Zersplitterung der Medienwelt

Thorsten Faas wandte ein, dass man die Macht der Plattformbetreiber nicht kritiklos hinnehmen müsse. „Das sind kritische Infrastrukturen für die Demokratie“, sagte der Wissenschaftler. Die Diskussionen über Regulierung seien zu passiv – anders als noch beim privaten Rundfunk, den man unter anderem dazu verpflichtet hatte, Wahlwerbespots zu senden.
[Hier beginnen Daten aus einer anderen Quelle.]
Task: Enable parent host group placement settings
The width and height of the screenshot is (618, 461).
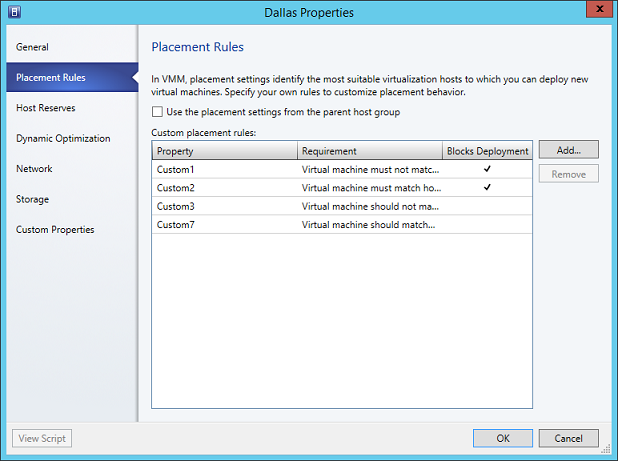Action: (157, 112)
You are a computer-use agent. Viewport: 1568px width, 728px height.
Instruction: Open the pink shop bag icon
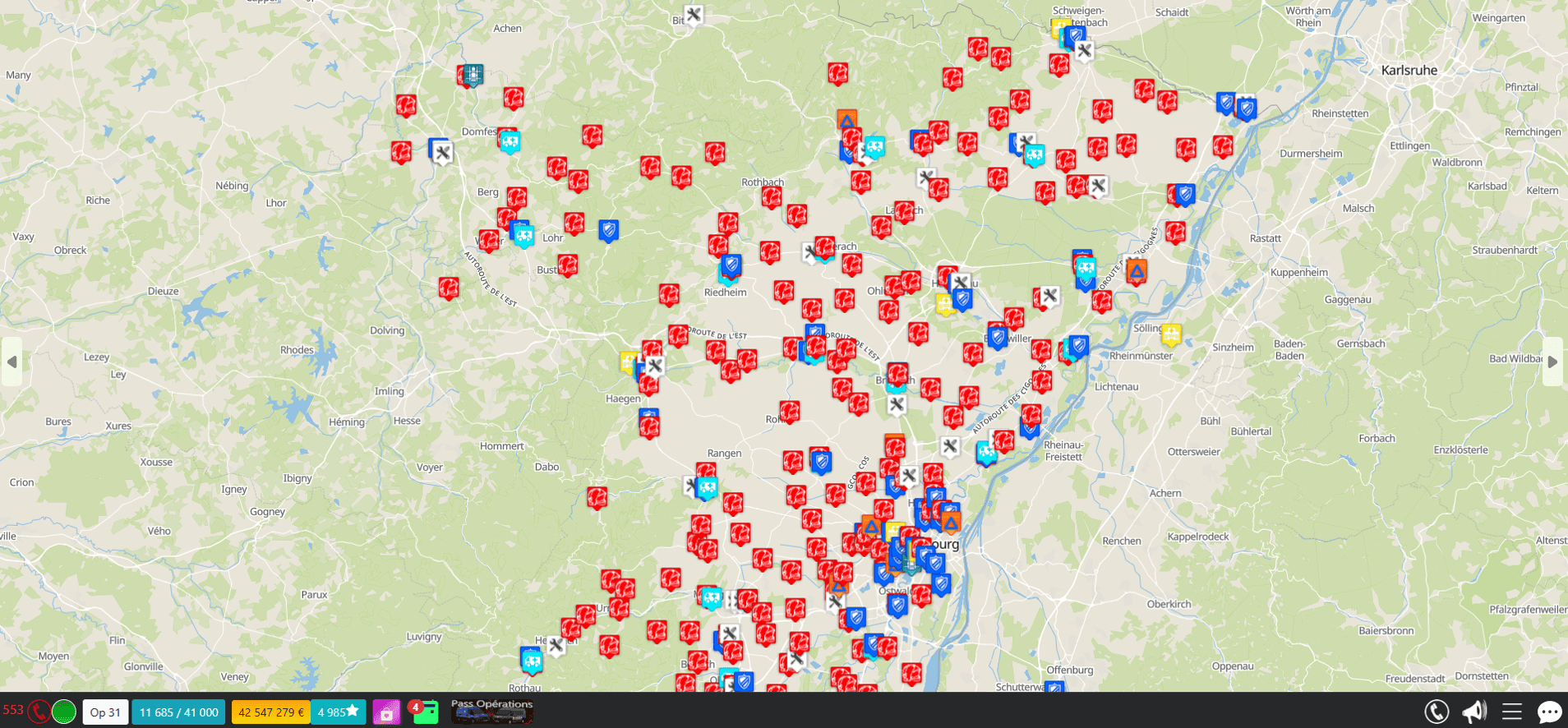[x=386, y=712]
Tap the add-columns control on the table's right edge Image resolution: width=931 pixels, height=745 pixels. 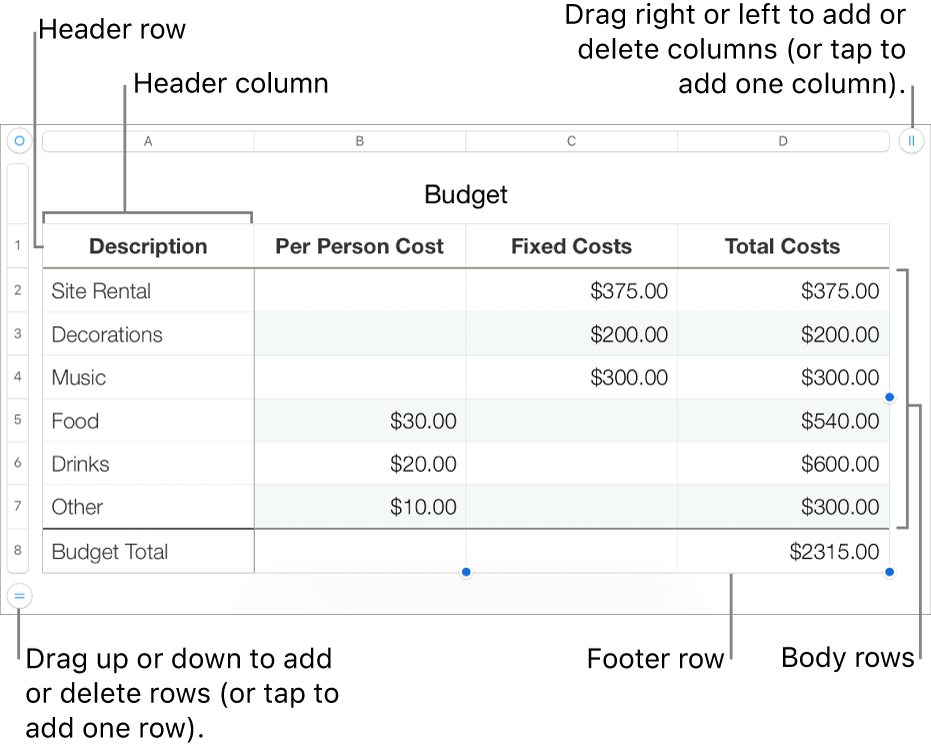[x=911, y=140]
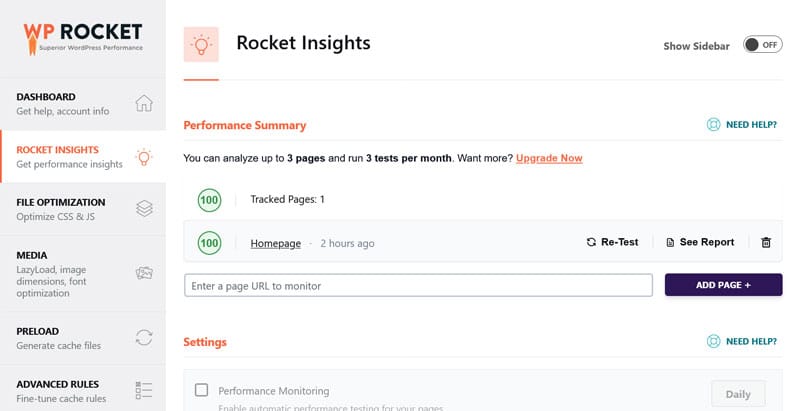Toggle the Show Sidebar switch
The height and width of the screenshot is (411, 800).
pos(762,45)
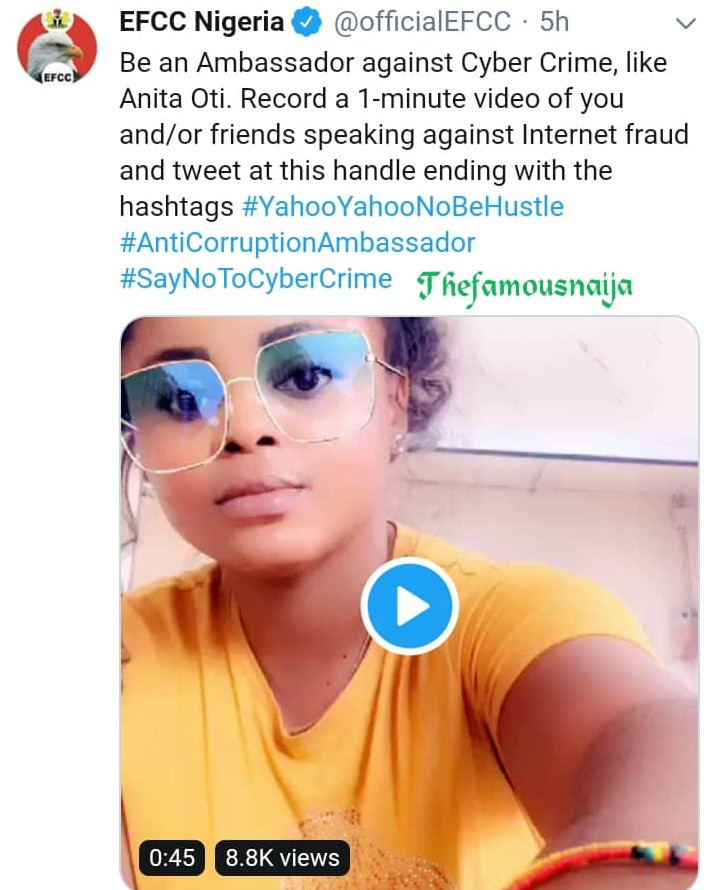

Ähnliche Regeln könnte man sich auch für soziale Netzwerke ausdenken, so Faas. „Manchmal sind wir sehr schüchtern darin, was wir uns als Gesellschaft zutrauen.“

Die Diskussion machte deutlich, dass mit dem politischen Journalismus ganz grundlegende Fragen über die politische Öffentlichkeit zusammenhängen. Die neue Medienwelt drohe die Öffentlichkeit in mehrere Teil- und Parallelöffentlichkeiten zu fragmentieren, warnte Stephan Detjen. Was in den USA bereits sehr weit vorangeschritten sei, könne auch in Deutschland eintreten. Das sei eine gefährliche Entwicklung: Denn wenn die liberale Demokratie zugrunde gehe, so Detjen, dann werde die Zersplitterung der Öffentlichkeit einen wesentlichen Teil daran gehabt haben.